[About this task]: Copy every line from the records below that holds the word "indicator".

(Input data)

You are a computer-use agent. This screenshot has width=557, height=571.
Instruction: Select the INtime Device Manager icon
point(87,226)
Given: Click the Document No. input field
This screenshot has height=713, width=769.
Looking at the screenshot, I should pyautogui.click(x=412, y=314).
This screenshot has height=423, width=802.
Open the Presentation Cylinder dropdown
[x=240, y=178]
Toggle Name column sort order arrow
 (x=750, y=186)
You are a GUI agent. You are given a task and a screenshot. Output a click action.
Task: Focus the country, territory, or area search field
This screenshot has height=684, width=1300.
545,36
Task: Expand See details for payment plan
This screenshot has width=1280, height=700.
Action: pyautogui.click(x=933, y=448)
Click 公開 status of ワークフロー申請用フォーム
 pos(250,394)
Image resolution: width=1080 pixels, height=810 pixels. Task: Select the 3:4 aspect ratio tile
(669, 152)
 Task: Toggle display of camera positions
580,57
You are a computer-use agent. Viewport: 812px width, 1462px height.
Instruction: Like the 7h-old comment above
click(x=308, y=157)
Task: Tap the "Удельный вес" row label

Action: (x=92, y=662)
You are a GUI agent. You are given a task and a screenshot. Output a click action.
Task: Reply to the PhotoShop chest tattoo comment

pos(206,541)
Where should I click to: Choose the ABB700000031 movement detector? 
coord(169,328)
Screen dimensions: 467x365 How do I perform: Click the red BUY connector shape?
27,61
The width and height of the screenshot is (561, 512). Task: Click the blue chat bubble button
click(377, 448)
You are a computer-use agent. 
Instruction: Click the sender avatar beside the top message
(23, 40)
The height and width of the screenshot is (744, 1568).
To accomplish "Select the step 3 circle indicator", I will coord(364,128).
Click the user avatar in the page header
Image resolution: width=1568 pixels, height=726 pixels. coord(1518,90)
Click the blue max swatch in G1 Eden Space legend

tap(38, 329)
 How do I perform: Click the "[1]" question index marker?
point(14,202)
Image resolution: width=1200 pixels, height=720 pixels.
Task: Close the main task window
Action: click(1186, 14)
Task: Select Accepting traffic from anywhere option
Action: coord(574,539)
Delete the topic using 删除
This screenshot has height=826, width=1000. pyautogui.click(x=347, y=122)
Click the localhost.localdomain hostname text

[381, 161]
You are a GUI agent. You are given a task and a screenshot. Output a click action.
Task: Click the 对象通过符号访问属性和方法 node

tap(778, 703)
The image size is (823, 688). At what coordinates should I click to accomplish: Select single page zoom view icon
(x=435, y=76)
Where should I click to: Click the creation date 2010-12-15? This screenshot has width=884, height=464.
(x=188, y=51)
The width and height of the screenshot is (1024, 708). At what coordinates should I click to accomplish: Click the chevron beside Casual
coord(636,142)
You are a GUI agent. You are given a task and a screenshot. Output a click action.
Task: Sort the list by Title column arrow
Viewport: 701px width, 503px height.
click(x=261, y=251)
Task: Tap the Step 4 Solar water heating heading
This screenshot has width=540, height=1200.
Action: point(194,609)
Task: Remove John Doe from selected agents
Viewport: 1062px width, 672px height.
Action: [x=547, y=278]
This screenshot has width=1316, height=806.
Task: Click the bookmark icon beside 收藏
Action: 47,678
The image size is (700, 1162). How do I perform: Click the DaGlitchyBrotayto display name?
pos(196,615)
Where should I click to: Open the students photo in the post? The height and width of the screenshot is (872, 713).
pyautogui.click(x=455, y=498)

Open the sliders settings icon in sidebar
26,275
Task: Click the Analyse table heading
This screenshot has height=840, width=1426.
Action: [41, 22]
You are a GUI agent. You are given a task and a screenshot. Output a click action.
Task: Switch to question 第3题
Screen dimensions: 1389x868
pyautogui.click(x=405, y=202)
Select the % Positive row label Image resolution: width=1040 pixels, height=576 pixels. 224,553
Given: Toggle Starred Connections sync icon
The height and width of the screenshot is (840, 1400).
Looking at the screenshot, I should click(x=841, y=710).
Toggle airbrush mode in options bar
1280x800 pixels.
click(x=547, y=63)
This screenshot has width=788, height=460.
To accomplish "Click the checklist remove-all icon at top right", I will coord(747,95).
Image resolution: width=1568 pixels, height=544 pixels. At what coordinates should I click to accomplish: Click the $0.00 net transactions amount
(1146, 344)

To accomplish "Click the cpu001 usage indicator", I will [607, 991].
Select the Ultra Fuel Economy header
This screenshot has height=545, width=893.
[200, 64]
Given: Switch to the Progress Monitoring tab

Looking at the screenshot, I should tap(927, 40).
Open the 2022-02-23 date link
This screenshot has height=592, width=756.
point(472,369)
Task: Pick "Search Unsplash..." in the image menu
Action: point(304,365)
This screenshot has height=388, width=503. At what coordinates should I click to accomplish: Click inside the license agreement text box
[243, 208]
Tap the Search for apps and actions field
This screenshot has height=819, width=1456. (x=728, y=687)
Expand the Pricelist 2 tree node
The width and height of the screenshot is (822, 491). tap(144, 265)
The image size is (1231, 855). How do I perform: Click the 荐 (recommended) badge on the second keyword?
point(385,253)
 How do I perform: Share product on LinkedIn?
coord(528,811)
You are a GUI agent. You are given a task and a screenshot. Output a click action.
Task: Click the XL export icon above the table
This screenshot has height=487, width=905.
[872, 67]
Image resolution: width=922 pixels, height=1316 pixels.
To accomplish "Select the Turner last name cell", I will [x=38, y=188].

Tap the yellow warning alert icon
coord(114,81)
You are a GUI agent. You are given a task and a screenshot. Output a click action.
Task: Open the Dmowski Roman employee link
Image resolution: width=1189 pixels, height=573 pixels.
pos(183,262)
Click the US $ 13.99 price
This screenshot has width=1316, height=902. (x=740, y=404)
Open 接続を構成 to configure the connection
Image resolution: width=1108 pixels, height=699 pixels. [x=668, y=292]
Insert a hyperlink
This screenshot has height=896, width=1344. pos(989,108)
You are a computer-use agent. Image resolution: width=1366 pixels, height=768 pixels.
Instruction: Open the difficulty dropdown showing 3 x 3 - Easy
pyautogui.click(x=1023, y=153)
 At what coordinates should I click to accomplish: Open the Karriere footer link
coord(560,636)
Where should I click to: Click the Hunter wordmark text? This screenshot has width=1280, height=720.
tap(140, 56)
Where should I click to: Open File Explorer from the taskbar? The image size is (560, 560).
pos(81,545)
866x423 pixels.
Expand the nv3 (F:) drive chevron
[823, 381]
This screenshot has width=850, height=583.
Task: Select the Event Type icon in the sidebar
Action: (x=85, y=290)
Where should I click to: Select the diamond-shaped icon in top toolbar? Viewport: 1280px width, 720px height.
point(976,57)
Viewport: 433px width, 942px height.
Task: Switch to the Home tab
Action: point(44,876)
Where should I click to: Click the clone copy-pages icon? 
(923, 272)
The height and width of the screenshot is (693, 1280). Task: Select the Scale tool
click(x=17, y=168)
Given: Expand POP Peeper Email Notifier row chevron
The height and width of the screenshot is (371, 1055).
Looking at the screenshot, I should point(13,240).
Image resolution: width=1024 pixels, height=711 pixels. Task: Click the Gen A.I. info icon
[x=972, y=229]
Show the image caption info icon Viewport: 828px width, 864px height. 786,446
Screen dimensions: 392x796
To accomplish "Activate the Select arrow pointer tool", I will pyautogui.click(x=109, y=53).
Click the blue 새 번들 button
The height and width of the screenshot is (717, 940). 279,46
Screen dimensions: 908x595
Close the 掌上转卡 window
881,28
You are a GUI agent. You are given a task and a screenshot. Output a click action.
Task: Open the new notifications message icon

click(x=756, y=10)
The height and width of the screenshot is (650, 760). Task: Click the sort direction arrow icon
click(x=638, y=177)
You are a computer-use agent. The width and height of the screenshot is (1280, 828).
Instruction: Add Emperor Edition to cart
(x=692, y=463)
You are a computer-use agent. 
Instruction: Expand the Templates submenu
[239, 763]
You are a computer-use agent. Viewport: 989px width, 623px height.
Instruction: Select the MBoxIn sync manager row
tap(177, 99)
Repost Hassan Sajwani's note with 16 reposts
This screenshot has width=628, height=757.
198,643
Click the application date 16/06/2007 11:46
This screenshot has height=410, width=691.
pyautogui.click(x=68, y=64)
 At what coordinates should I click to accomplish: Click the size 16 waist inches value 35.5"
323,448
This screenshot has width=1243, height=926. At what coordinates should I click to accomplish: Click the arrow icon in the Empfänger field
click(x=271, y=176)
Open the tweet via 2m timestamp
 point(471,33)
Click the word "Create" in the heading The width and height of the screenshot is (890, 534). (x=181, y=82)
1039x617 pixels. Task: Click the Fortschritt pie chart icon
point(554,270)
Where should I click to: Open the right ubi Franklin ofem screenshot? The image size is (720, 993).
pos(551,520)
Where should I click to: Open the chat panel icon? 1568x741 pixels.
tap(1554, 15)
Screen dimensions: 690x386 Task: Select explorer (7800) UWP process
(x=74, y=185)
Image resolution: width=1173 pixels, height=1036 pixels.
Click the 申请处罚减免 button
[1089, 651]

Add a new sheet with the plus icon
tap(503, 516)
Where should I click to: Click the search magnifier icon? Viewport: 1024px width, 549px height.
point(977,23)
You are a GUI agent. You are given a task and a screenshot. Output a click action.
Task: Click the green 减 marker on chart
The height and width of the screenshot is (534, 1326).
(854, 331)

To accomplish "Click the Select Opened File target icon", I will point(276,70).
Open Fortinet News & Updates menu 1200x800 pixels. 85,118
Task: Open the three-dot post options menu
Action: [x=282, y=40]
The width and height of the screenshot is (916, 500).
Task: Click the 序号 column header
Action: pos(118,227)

(End Input data)

[Solved problem]:
To accomplish "Select the step 3 circle indicator", I will coord(364,128).
To accomplish "Click the cpu001 usage indicator", I will [607, 991].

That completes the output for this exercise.